Intel
®
E7520 Memory Controller Hub (MCH) Datasheet 241
Functional Description
5.9.5.3 System Clocking Solution Dependencies
The topology of the platform clocking solution will dictate the viability of ASPM on each of the
PCI Express links, because the nature of the clocks directly impacts the amount of time required to
reacquire bit and symbol lock in the receiver after an arbitrarily long non-communicative period.
When both ends of a link share a clock source, they will “wander” together over the period they are
out of communication with each other, and accordingly will require a relatively brief period of
training to reacquire lock. When the two ends of a link utilize completely independent clock
references, they may become arbitrarily out of phase with each other while they are in low power
states, and will therefore require a significantly longer amount of time to reacquire lock upon
waking. For this reason, the PCI Express Interface Specification, Rev 1.0a provides for software
discovery and communication of the actual clocking topology within the system prior to enabling
the ASPM feature on any link within the system.
There are two primary components to the clocking discovery mechanism. Firstly all downstream
ports, such as those on the MCH root device, must report whether they use the same clock source
as that provided to the slot (or down-device) connected to that port in the platform. This
information is recorded in the Slot Clock Configuration bit of the Link Status register for each port,
and system BIOS is required to initialize these bits accordingly. Secondly, all add-in devices must
report whether they utilize the clock reference provided on the add-in slot via the same bit in the
same register of their capability structure.
System software may examine the settings of the Slot Clock Configuration bits of both the
upstream and downstream devices for each port in the system, and determine whether a common
clock reference is in use. This information is then communicated to both the upstream and the
downstream devices via programming of the Common Clock Configuration bit of the Link Status
register. The setting of this bit determines the reported exit latency requirements for the L0s and L1
states. System software may then compare the exit latency requirements with the tolerated exit
latencies of the attached device, and determine whether or not to enable ASPM for each link the
system. (All ASPM functionality defaults to disabled at power-on, and will remain so unless
system software determines it may be enabled.)
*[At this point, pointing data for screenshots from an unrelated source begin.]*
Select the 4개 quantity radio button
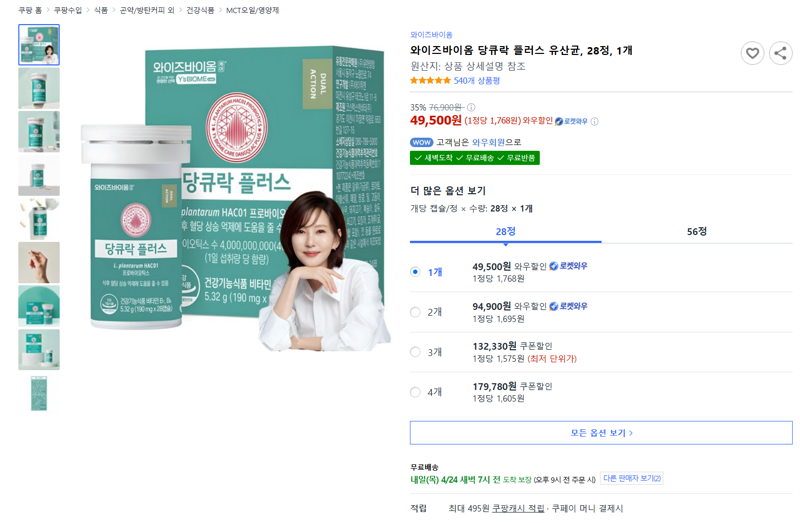[415, 392]
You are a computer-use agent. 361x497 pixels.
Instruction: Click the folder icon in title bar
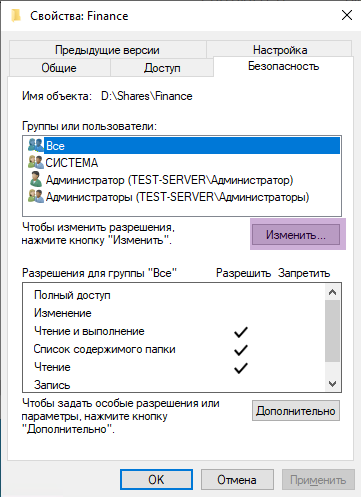[16, 16]
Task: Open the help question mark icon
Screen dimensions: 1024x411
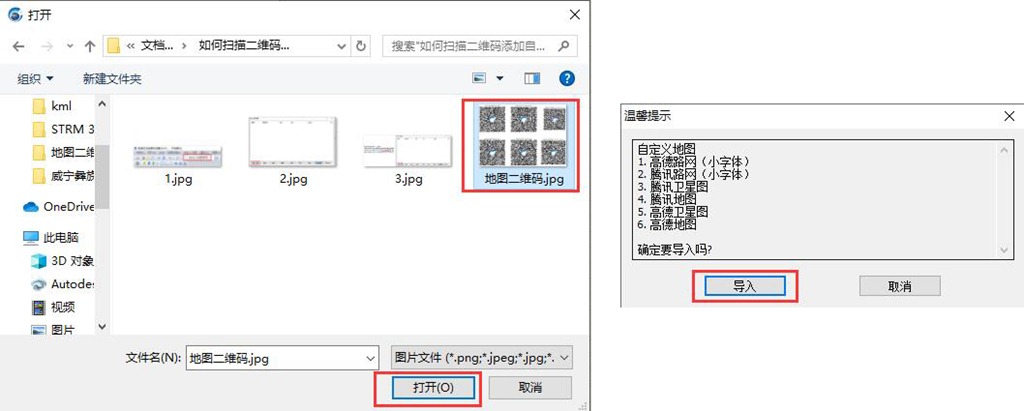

Note that the “N_FTS” parameters exchanged during initial training will correspond to the “long”
exit latencies associated with independent clocks, so if software later sets the Common Clock
Configuration bits, it is also necessary to force link retraining in order to update the exchanged
N_FTS information.
5.9.5.4 Device and Link PM Initialization
All PCI Express devices will power-on into the D0 uninitialized state, and will remain in that
non-communicative state until they have been configured and at least one of the Memory Space
Enable, I/O Space Enable, or Bus Master Enable bits has been set by system software, at which
point the device will automatically transition to the D0 active state indicative of normal operation.
5.9.5.5 Device and Slot Power Limits
All add-in devices must power-on to a state in which they limit their total power dissipation to a
default maximum according to their form factor (10W for add-in edge-connected cards). When
BIOS updates the slot power limit register of the root ports within the MCH, the MCH will
automatically transmit a Set_Slot_Power_Limit message with corresponding information to the
attached device. It is the responsibility of platform BIOS to properly configure the slot power limit
registers in the MCH, and failure to do so may result in attached endpoints remaining completely
disabled in order to comply with the default power limitations associated with their form factors.